Understanding the epidemiological characteristics of influenza virus are critical for directing prevention and control measures. Since school-aged children and working adults were likely to have highest detection rates of infection for the emergence of novel pandemic strains or major antigenic drifts, it might be beneficial to prioritize influenza vaccination and implement interventions (e.g., school-closure) for school-aged children and working adults to prevent and control influenza outbreaks and pandemics in Chengdu [39, 40]. Influenza vaccine has been introduced in China since 1998 [41], but the immunization program has not been carried out. There is growing interest in establishing routine immunization programs nationwide [42]. Currently, only trivalent inactivated influenza vaccine (TIV) is available in the market in China. Every year, TIV with updated vaccine strains recommendated by the WHO for the influenza season, generally from November of one year to April of the following year, in the northern hemisphere is applied in Chengdu. Differences in seasonality of influenza subtypes/lineages would complicate the optimization of vaccination campaigns. Therefore, except for following the timing of vaccination which is typically recommended for the Northern Hemisphere in winter, A/H3N2 activity should be accommodated. The timing of vaccination recommendated by the WHO for the influenza season in the southern hemisphere, generally from May to October of one year, might be incorporated. In addition, our study found that the two influenza B lineages co-circulated during most seasons. Accordingly, it is suggested that quadrivalent influenza vaccine (QIV) instead of TIV should be used to provide protection against both influenza B lineages.
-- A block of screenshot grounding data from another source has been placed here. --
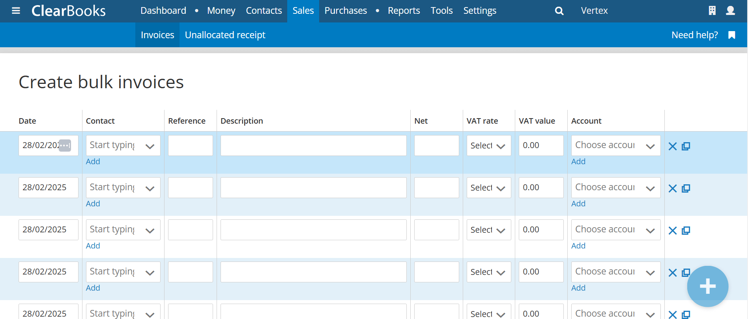Open the organisation building icon
The image size is (748, 319).
point(712,11)
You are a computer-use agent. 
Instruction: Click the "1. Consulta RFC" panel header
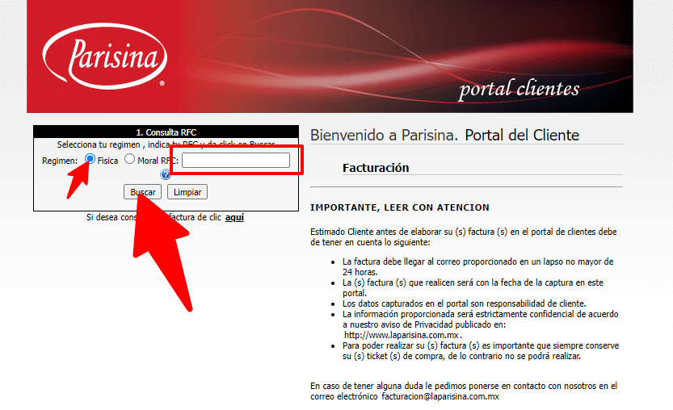click(x=166, y=132)
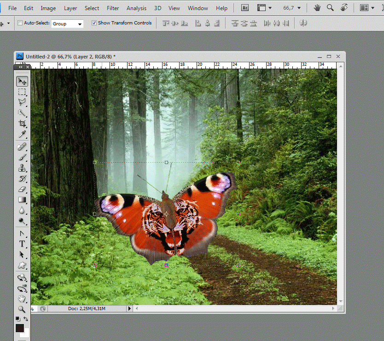The width and height of the screenshot is (384, 341).
Task: Select the Zoom tool in toolbox
Action: 22,309
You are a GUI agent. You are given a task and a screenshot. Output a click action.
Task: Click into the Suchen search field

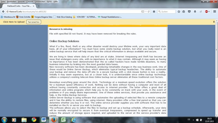point(167,12)
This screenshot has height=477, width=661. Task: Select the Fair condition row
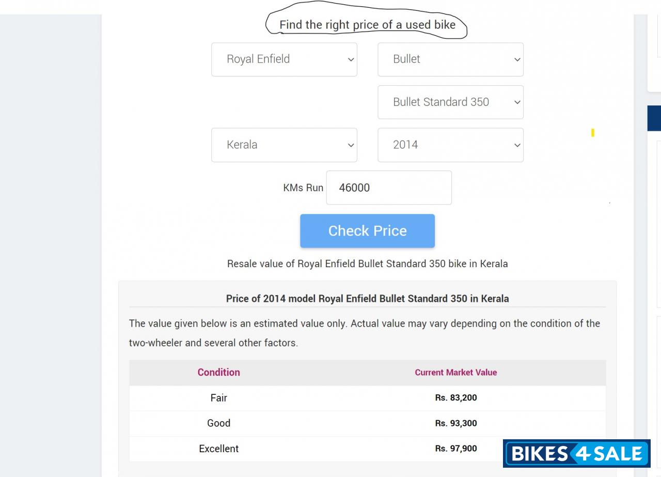[218, 398]
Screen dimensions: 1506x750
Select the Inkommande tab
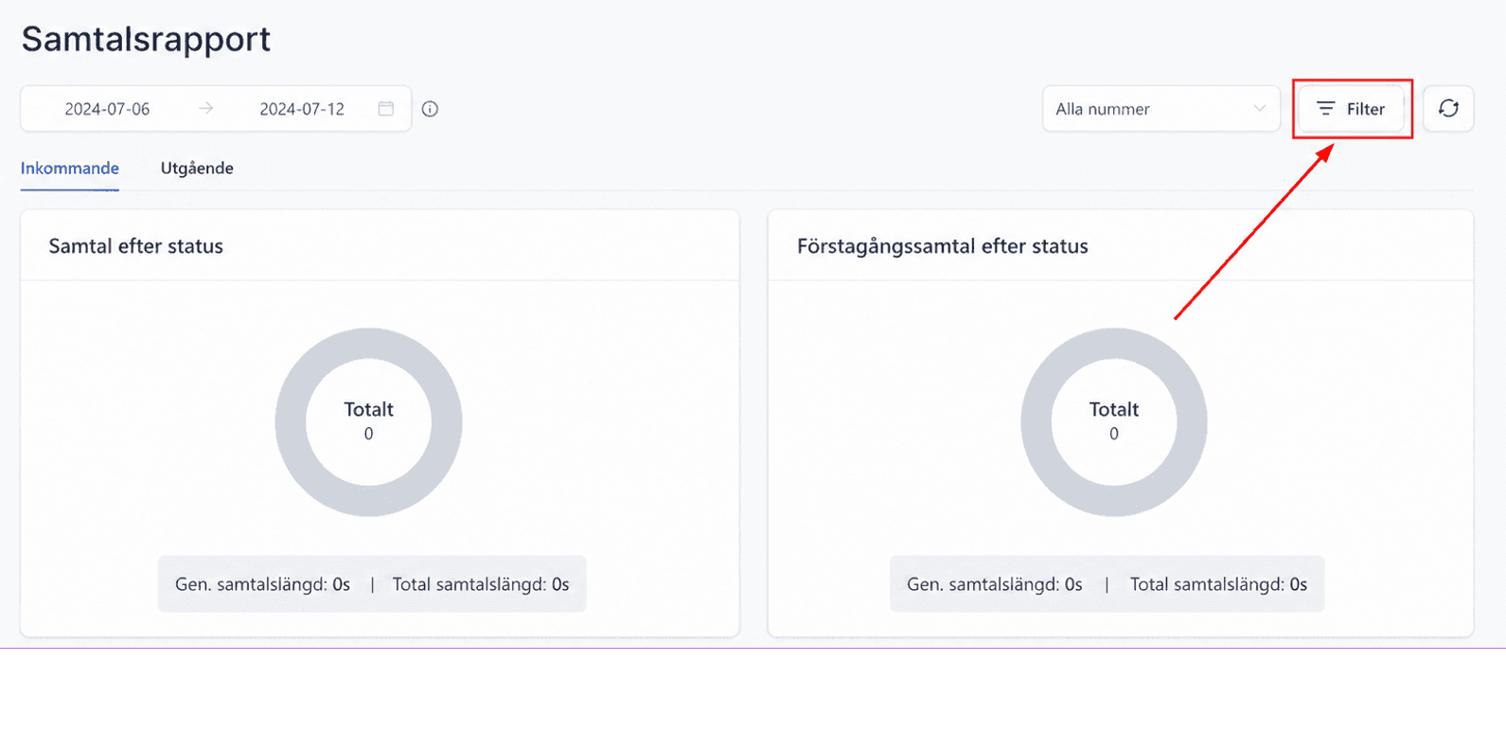tap(70, 169)
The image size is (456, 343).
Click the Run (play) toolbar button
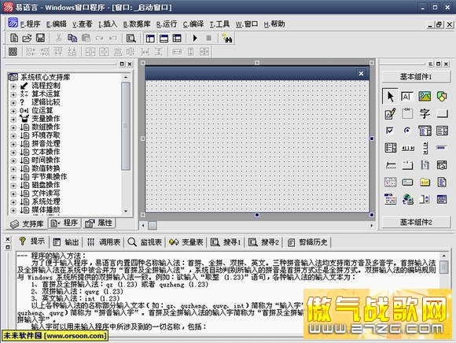195,38
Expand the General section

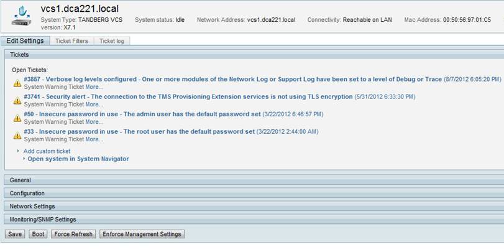(x=21, y=180)
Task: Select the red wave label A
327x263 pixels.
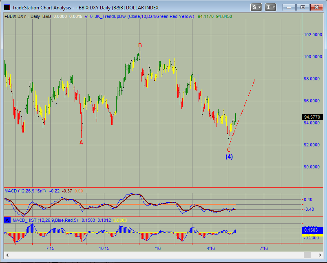Action: [81, 142]
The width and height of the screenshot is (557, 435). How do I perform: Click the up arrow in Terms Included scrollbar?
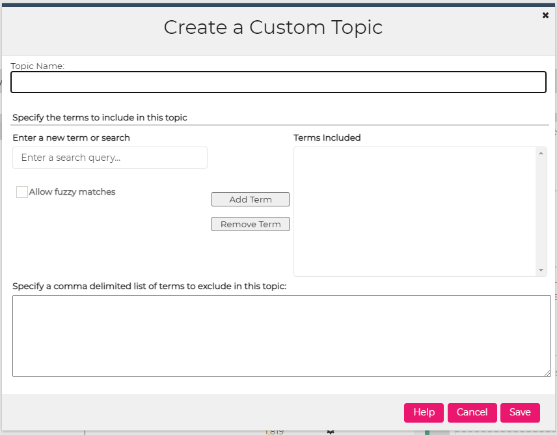coord(541,153)
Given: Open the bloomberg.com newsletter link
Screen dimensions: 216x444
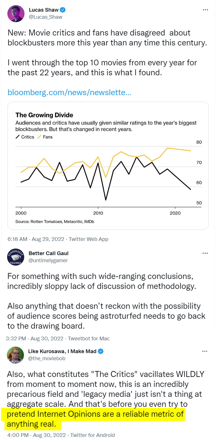Looking at the screenshot, I should 69,92.
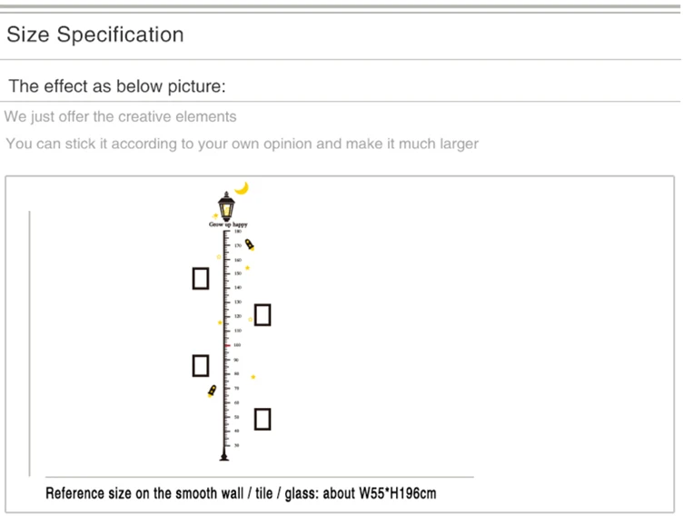Select the rocket beside the 70 mark
This screenshot has height=516, width=683.
pyautogui.click(x=213, y=391)
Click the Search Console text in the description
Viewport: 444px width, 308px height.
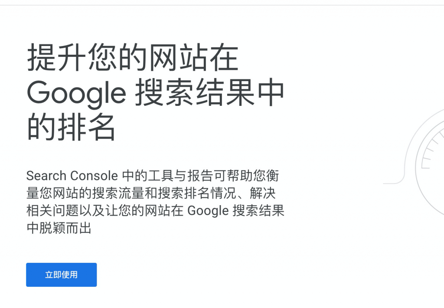72,176
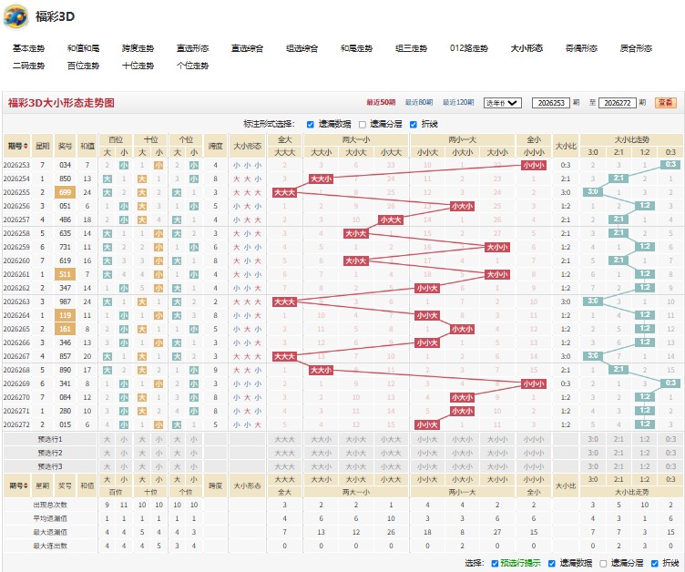Show the 最近120期 results
Viewport: 685px width, 572px height.
458,102

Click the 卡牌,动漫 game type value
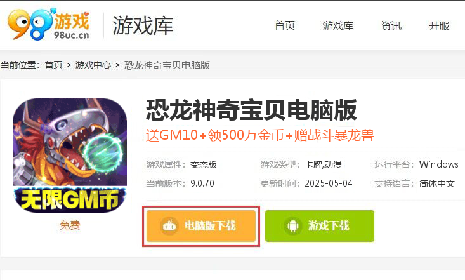click(324, 164)
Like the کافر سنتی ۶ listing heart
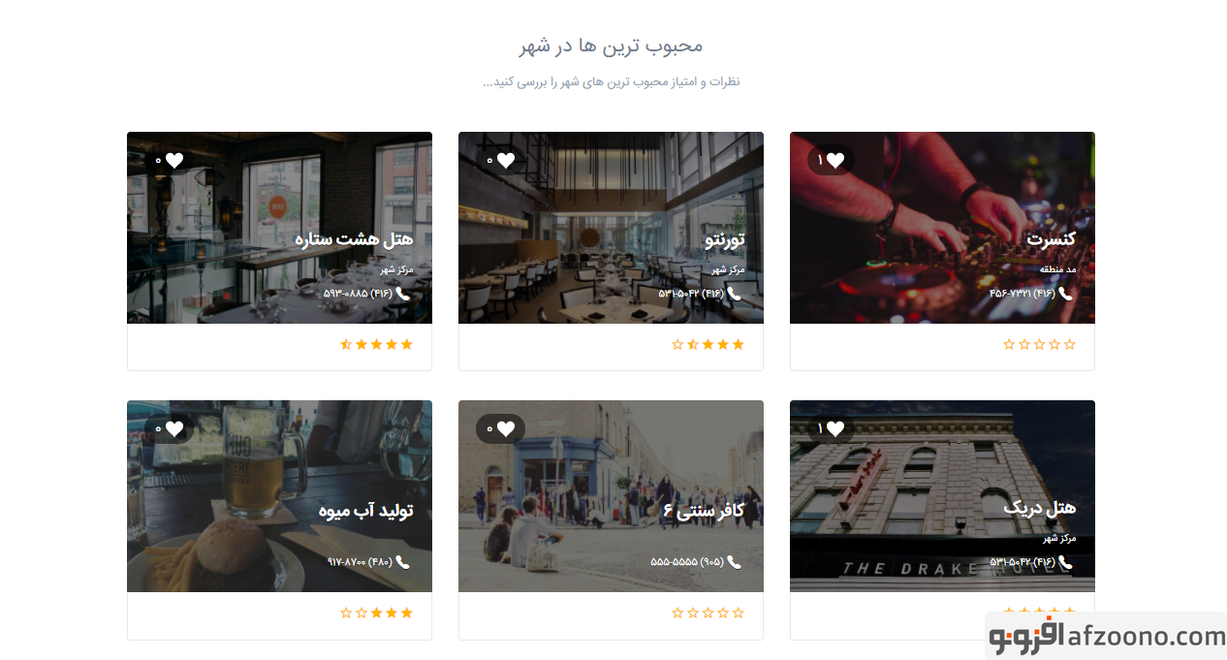 tap(506, 429)
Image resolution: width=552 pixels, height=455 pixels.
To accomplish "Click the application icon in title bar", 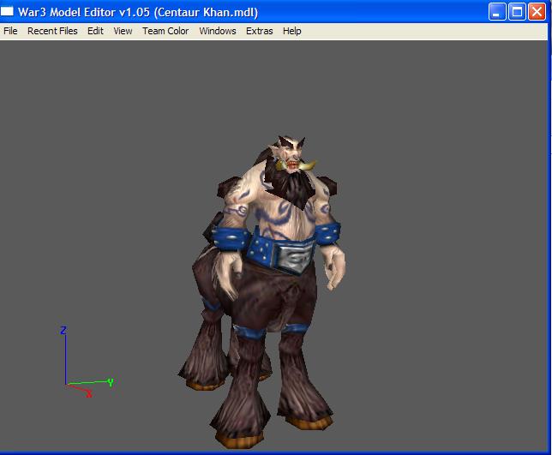I will (7, 12).
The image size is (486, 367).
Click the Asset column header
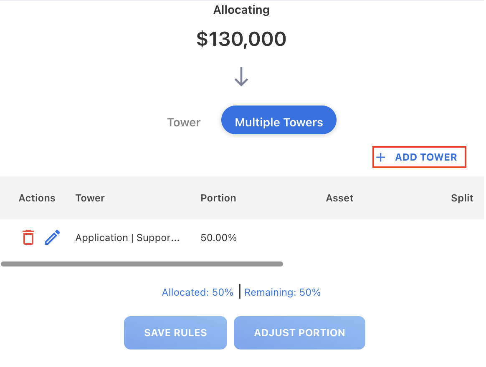coord(339,198)
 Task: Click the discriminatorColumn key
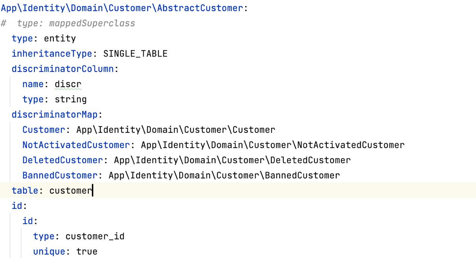click(62, 69)
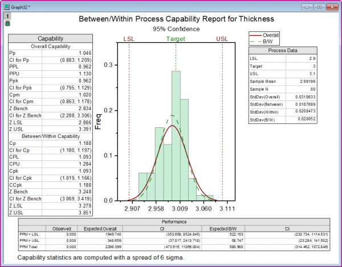Click the green lock icon

[x=7, y=23]
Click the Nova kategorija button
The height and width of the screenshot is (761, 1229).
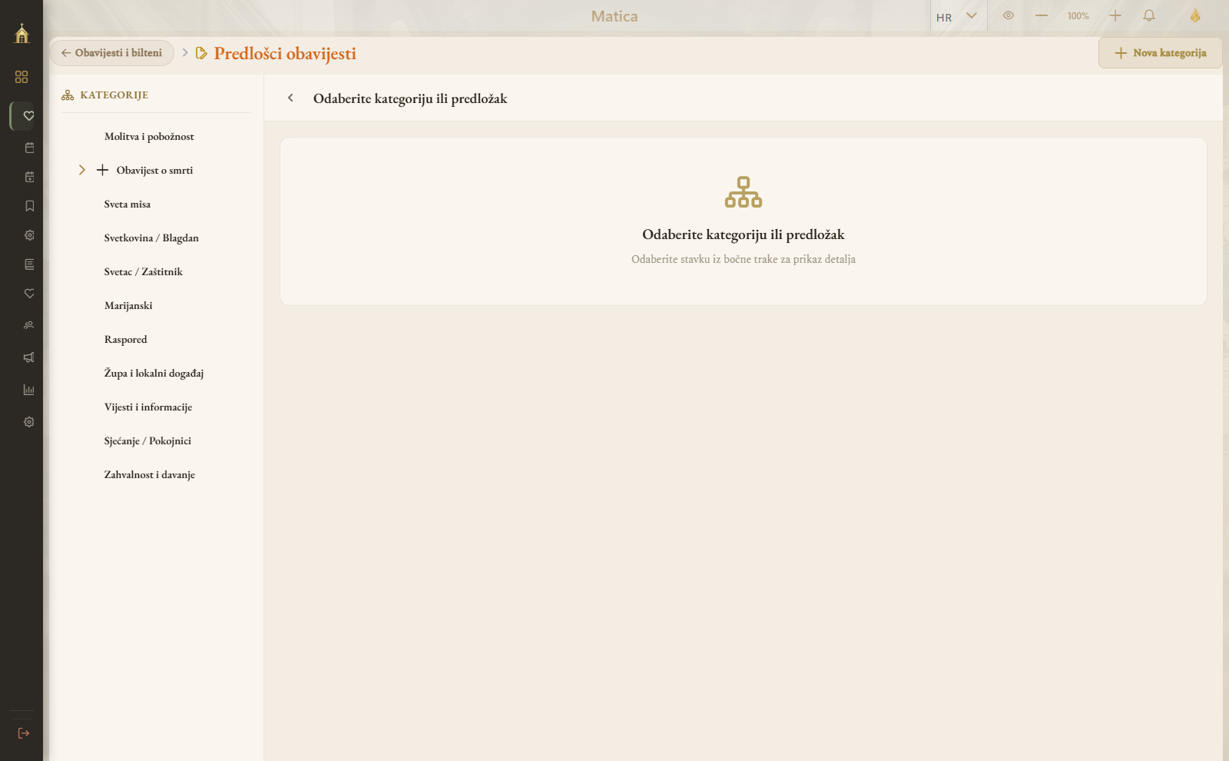pyautogui.click(x=1160, y=53)
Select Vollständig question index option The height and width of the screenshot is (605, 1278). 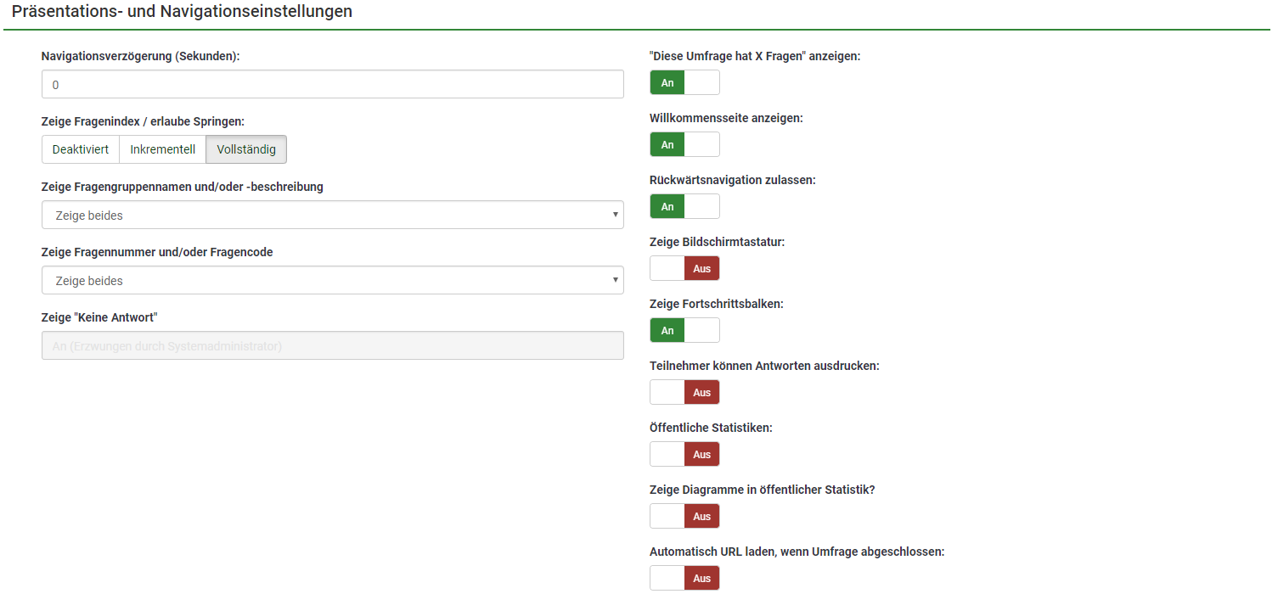point(246,149)
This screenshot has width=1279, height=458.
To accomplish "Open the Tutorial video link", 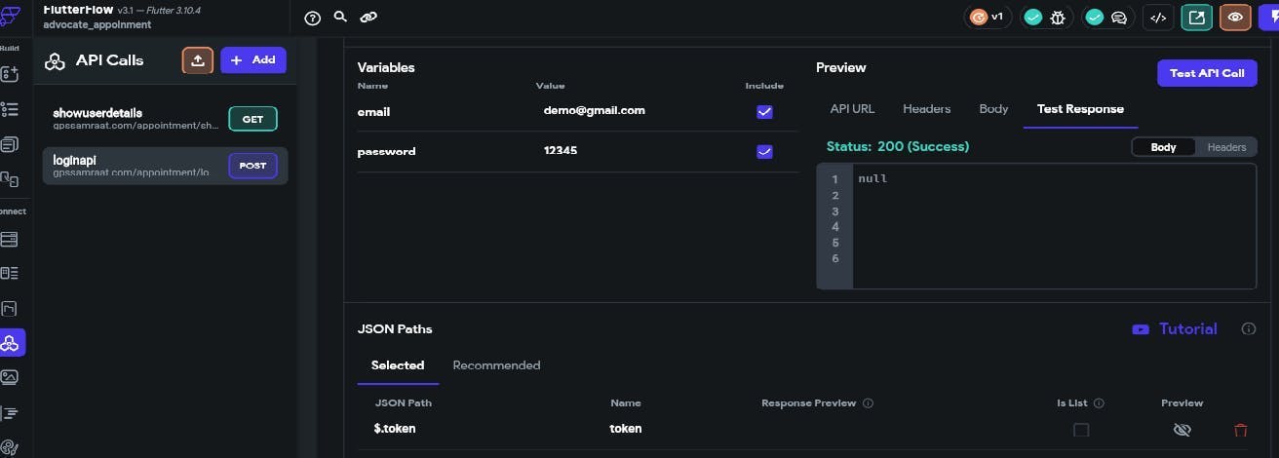I will click(x=1175, y=329).
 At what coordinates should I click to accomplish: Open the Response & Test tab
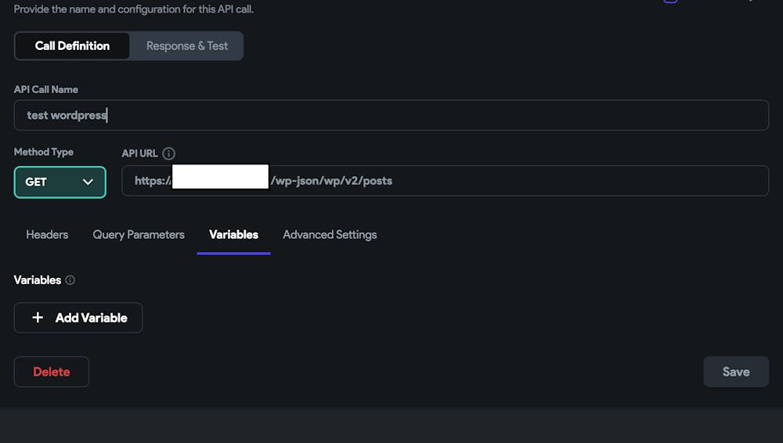pyautogui.click(x=187, y=46)
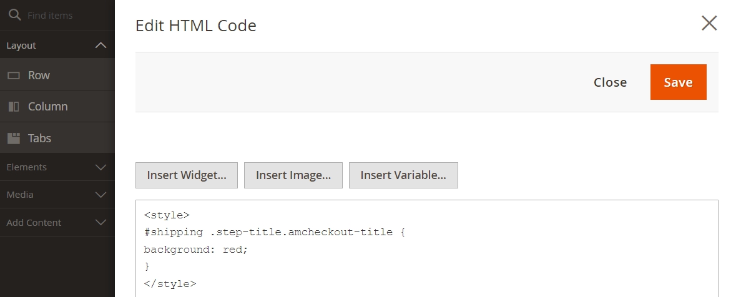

Our study has some limitations that might motivate future research. Firstly, our virological surveillance data focused only on patients with ILI from sentinel hospitals, which might be improved by selecting a random sample of people with influenza-like symptoms from both hospitals and the community. Secondly, during the ten-year surveillance, only a subset of ILI cases were tested, typed, and subtyped, which might get some age groups over sampled and might not represent all of the ILI cases. To minimize the potential bias, the first one or two (the first three or four since 2013) nasopharyngeal swabs on each day of the weeks were collected as previously described [33]. Moreover, the sampling strategy might have a minor impact on our study because we used the detection rates but not the number of positive cases of subtypes/lineages to assess the pattern of influenza activity as previously described [12, 40]. We used the detection rates of influenza virus instead of ILI cases to describe influenza activity due to the following reasons. Firstly, other respiratory viruses, like human rhinovirus, human parainfluenza virus, respiratory syncytial virus, human adenovirus, and so on, might cause clinical symptoms similar to influenza [43]. Therefore, the characteristics of ILI data might reduce the reliability for describing the pattern of influenza epidemics. Secondly, the ILI data are not able to reveal influenza activity of different types and subtypes/lineages. Lastly, our data only cover three pre-pandemic and six post-pandemic influenza seasons. On-going surveillance is necessary to reveal age-specific influenza seasonality after the pandemic.

Conclusion

This study broadens our understanding of the epidemiological and virological characteristics of specific influenza subtypes/lineages across age groups during pre-pandemic, pandemic, and post-pandemic seasons in the subtropics. The co-circulation of A/H3N2, seasonal A/H1N1, A/H1N1pdm09, Victoria, and Yamagata together constituted the composite influenza activity. Differences in periodicity and age distribution patterns by subtype/lineage and by season was identified. Our findings highlight the importance of strengthening year-round influenza surveillance and developing age-specific prevention and control measures, with due consideration of summer-autumn epidemics, periodicity transition, and age shift behavoir. In addition, a quadrivalent influenza vaccine is recommend to provide protection against both influenza B lineages.